The decision of the Rev. Juan M. Solana to build a retreat center in Galilee has led to an interesting archaeological find: “the presumed hometown of Mary Magdalene and an ancient synagogue where experts say Jesus may well have taught.” From the New York Times:
All that remained before construction could begin in earnest was to carry out a salvage dig on the site, a routine requirement in Israel. The Roman Catholic Church and the archaeologists dispatched by the Israel Antiquities Authority did not expect to find anything significant, and intended to get the dig over with as quickly and cheaply as possible.
But their spades struck history only a little more than a foot below the surface: a stone bench that, it soon became evident, was part of the remains of a synagogue from the first century, one of only seven from the Second Temple period known to exist, and the first to be found in Galilee. A local coin found in a side room of the synagogue was dated from the year 29 — when Jesus is thought to have been alive….
The site of the dig was only about five miles from Capernaum, a known center of Jesus’ activities.

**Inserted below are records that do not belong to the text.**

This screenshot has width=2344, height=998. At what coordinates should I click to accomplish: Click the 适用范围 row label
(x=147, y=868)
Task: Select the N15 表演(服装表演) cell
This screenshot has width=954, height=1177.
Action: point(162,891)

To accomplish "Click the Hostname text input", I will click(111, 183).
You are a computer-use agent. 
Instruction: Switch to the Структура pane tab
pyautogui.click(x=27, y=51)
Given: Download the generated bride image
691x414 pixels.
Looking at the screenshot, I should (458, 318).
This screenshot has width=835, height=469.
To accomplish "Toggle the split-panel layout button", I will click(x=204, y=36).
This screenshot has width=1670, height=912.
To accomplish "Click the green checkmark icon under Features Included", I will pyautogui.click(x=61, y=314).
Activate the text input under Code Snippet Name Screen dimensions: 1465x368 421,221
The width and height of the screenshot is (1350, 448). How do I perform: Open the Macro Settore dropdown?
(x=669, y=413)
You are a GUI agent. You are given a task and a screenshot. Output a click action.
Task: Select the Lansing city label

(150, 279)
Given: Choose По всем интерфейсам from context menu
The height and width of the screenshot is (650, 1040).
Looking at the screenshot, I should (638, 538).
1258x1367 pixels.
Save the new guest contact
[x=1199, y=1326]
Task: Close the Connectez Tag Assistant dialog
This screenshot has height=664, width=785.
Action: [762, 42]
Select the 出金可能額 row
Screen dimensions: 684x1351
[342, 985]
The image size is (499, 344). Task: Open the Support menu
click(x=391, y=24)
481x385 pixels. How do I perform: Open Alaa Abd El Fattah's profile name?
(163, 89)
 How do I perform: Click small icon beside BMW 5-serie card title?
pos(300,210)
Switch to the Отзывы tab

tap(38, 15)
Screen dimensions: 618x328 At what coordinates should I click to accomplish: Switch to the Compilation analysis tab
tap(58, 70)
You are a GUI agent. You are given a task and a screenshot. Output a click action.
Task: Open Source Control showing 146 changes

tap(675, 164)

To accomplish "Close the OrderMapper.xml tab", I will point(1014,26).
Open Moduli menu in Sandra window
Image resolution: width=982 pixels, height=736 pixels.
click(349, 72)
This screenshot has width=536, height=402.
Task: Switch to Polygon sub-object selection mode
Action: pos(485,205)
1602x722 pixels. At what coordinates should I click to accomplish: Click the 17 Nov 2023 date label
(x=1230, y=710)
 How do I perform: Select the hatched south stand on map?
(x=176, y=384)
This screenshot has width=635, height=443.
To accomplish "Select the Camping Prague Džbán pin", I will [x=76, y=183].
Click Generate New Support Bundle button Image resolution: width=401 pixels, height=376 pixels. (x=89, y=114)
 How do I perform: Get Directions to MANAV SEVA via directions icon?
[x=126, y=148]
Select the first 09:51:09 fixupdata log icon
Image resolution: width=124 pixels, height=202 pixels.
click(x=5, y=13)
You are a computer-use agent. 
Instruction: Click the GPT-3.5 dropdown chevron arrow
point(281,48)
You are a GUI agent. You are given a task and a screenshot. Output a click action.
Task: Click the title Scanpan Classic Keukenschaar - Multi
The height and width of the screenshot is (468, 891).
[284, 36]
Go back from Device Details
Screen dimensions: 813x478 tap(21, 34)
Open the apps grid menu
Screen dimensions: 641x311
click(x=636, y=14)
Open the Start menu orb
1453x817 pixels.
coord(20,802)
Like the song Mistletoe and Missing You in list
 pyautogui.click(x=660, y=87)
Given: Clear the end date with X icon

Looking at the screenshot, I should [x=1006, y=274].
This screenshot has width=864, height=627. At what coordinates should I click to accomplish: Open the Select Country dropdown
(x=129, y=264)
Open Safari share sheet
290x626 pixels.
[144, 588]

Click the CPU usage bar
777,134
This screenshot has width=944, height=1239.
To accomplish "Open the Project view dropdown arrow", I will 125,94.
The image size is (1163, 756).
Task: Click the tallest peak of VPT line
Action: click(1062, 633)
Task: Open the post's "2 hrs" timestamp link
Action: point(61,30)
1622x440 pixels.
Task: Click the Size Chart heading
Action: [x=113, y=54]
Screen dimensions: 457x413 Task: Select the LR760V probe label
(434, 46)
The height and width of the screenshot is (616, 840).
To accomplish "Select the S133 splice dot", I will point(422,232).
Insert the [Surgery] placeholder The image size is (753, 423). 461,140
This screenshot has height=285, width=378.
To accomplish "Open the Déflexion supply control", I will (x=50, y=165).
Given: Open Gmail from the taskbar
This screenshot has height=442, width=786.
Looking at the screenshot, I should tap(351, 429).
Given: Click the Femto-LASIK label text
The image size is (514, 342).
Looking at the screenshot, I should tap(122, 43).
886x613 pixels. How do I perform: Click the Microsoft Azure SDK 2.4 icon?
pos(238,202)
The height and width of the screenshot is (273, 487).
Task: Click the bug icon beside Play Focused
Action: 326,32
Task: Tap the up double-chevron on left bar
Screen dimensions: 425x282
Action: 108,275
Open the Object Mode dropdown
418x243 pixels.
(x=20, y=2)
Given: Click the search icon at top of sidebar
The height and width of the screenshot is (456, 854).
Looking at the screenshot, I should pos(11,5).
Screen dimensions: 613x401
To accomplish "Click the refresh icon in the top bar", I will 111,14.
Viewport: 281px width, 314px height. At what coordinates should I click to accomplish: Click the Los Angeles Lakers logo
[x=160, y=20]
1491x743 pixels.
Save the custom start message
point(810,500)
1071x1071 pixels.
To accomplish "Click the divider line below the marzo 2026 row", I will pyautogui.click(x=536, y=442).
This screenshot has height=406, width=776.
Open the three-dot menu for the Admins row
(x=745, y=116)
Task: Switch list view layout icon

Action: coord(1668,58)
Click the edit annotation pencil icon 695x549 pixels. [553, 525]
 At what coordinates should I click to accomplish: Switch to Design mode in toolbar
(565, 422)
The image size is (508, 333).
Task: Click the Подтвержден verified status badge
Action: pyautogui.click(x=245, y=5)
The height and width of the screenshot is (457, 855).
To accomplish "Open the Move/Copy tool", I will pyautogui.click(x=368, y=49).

Soon it was clear that the site was not just near Magdala; this was Magdala. The dig went on to uncover an ancient marketplace and a separate area of rooms with adjacent water pools, presumably used for producing the salty cured fish that Magdala was famous for; a large villa or public building with mosaics, frescoes and three ritual baths; a fishermen’s neighborhood, scattered with ancient hooks and other equipment; and a section of a first-century harbor….
The ancient synagogue had some unusual features, including an ornately engraved stone block that archaeologists say was probably used as a table for reading the Torah. It is carved with columns and arches, a seven-branched menorah with vessels for wine and oil to each side, a 12-leaf rosette and chariots of fire. The stone appears to be a miniature of the Second Temple in Jerusalem, which was destroyed in the year 70, adorned with symbols also meant to commemorate the First Temple.